Let's start with the stats of spinners in each country, both home and away, since 2000. As the averages column for away spinners indicates, Australia has been the worst venue for them: they've conceded almost 49 runs per wicket, which is much worse than the numbers that Australian spinners have put up. The numbers for Australia are largely the result of displays by Shane Warne and Stuart MacGill - both have taken more than 100 wickets at averages of around 30. The difference between the averages for home and away spinners in Australia is almost 17, which is second only to the difference in Sri Lanka. However, both in Sri Lanka and in India, overseas slow bowlers have done marginally better than they have in Australia.
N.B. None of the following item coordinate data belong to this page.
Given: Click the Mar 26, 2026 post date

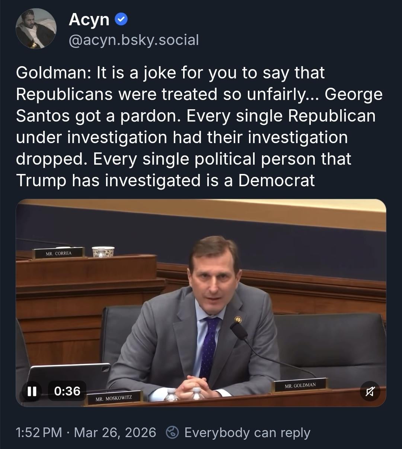Looking at the screenshot, I should pos(115,433).
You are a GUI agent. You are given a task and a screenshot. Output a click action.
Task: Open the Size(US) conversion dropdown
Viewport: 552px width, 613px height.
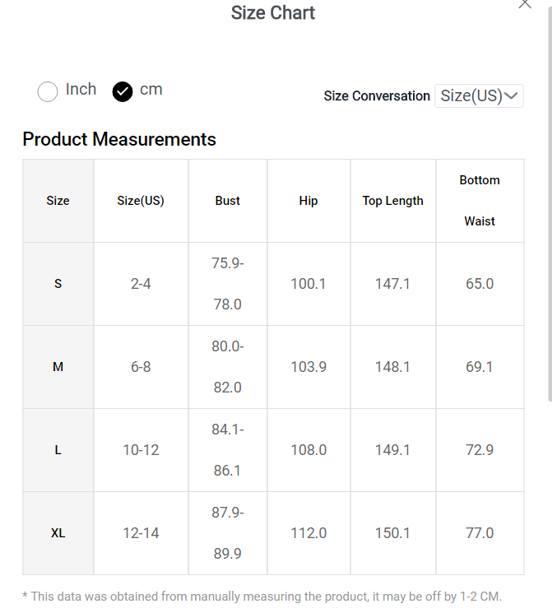tap(479, 95)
The overall averages for spinners are worse in South Africa and West Indies, but in both cases the lack of quality of the home spinners has been the biggest reason for the high averages: in both countries, the home spinners have conceded well over 40 runs per wicket, with the overseas bowlers doing significantly better.

Performances of spinners home and away in each country since 2000
Host Tests Home spin - wkts Average Strike rate Away spin - wkts Average Strike rate Overall ave
South Africa 56 109 43.05 83.3 194 38.04 74.4 39.84
West Indies 54 179 45.97 103.2 275 35.52 72.8 39.64
Pakistan 32 199 37.38 76.8 167 41.85 81.4 39.42
Australia 61 307 31.99 63.1 237 48.81 82.8 39.32
New Zealand 45 151 40.48 86.3 166 34.19 73.4 37.18
India 52 550 31.53 69.4 264 45.56 84.3 36.08
England 78 207 34.90 70.1 278 37.35 72.6 35.97
Zimbabwe 22 81 43.53 84.9 114 29.39 70.2 35.26
Bangladesh 33 205 44.56 88.4 270 22.51 46.6 32.02
Sri Lanka 57 586 24.74 59.2 284 45.84 86.9 31.38

Over the last decade, spinners from all teams have struggled in Australia, but those from England have found it tougher than most other sides. New Zealand's average is closest to the home team, but for all the others, it exceeds 40. Indian spinners have taken plenty of wickets in Australia - almost seven per match - but they've come at quite a cost. England, though, have done even worse: over two five-Test series, their spinners have managed only 24 wickets, each costing more than 56. Not only have their spinners failed to take wickets, they've also failed to keep the runs under check, leaking 3.87 runs per over, which is again higher than all teams except Zimbabwe and Bangladesh.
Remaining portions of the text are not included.